=== Begin Enclosure ===

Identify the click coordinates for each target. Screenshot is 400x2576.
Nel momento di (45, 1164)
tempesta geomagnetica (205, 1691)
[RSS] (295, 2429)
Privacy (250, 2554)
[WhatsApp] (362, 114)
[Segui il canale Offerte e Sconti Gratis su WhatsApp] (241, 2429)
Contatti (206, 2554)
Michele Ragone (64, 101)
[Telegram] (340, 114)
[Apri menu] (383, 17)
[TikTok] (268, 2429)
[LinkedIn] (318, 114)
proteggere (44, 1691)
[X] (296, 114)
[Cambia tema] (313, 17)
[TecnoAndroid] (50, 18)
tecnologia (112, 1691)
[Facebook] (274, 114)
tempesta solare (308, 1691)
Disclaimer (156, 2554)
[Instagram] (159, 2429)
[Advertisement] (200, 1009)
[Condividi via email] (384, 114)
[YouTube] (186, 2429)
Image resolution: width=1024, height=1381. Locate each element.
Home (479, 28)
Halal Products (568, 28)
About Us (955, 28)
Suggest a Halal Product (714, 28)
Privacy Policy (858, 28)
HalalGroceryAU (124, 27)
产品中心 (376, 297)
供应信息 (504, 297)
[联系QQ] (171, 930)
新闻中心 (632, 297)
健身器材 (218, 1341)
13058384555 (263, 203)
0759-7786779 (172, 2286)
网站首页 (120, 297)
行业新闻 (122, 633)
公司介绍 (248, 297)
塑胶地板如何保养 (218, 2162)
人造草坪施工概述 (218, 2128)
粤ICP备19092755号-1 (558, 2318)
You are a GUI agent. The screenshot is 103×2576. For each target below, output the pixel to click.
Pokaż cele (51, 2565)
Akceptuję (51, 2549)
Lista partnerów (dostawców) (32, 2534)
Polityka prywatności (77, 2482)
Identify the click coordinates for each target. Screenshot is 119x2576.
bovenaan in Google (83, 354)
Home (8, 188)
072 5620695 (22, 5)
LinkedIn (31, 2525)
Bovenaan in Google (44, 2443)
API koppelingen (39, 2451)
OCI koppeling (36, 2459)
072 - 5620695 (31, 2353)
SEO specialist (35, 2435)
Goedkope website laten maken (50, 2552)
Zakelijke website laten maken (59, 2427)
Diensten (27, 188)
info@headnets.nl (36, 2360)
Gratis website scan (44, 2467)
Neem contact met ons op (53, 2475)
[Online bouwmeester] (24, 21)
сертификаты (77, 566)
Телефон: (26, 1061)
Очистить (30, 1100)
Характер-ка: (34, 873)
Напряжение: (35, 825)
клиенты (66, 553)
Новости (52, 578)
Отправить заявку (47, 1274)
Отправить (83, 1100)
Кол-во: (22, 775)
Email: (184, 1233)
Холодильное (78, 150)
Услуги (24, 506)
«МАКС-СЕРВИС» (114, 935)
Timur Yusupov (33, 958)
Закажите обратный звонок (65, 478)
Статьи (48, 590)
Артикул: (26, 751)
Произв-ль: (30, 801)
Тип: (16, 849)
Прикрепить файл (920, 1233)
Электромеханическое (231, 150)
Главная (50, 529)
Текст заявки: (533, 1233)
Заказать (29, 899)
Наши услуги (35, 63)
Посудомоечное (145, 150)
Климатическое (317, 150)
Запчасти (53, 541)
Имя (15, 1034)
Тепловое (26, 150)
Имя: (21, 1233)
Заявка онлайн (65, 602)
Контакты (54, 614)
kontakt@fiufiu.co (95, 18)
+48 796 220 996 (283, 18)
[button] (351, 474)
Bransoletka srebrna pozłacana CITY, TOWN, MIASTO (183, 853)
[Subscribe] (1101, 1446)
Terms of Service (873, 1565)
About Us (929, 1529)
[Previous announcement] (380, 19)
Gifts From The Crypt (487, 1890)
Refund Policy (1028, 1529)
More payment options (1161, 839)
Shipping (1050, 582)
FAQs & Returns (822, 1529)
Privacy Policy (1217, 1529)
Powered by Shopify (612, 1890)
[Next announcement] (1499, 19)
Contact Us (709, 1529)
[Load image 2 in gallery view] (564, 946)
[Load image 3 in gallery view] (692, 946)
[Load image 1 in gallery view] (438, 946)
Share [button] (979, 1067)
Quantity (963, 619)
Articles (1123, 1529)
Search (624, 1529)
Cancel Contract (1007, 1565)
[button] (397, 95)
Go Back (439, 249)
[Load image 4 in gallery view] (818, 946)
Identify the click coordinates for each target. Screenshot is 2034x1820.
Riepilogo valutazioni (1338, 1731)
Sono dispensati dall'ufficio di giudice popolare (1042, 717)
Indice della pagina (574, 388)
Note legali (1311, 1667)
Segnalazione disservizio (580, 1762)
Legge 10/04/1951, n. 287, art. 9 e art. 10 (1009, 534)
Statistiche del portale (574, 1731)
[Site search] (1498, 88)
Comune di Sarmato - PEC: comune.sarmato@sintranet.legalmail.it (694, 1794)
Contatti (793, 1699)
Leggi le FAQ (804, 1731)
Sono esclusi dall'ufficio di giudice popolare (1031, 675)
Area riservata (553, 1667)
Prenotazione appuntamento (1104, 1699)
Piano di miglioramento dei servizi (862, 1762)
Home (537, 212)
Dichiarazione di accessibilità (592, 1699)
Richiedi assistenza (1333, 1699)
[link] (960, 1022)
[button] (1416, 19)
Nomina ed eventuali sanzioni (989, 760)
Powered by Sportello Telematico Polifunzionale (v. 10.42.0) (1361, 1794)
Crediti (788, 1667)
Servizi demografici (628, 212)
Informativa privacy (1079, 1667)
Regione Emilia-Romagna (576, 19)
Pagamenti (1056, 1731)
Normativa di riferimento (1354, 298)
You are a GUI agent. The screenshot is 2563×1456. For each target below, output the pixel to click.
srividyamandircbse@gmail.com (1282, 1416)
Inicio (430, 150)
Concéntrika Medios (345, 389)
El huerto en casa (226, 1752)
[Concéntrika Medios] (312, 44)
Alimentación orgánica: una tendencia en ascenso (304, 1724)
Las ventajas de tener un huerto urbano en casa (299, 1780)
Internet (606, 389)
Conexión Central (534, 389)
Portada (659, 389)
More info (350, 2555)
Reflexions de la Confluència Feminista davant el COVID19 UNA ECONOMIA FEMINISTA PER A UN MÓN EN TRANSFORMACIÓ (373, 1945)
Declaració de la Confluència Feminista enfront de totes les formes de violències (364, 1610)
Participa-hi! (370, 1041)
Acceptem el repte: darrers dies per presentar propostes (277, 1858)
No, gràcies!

=== End Enclosure ===

Search the data above for the string "Policy" and return every line that has it.

Privacy Policy (858, 28)
Refund Policy (1028, 1529)
Privacy Policy (1217, 1529)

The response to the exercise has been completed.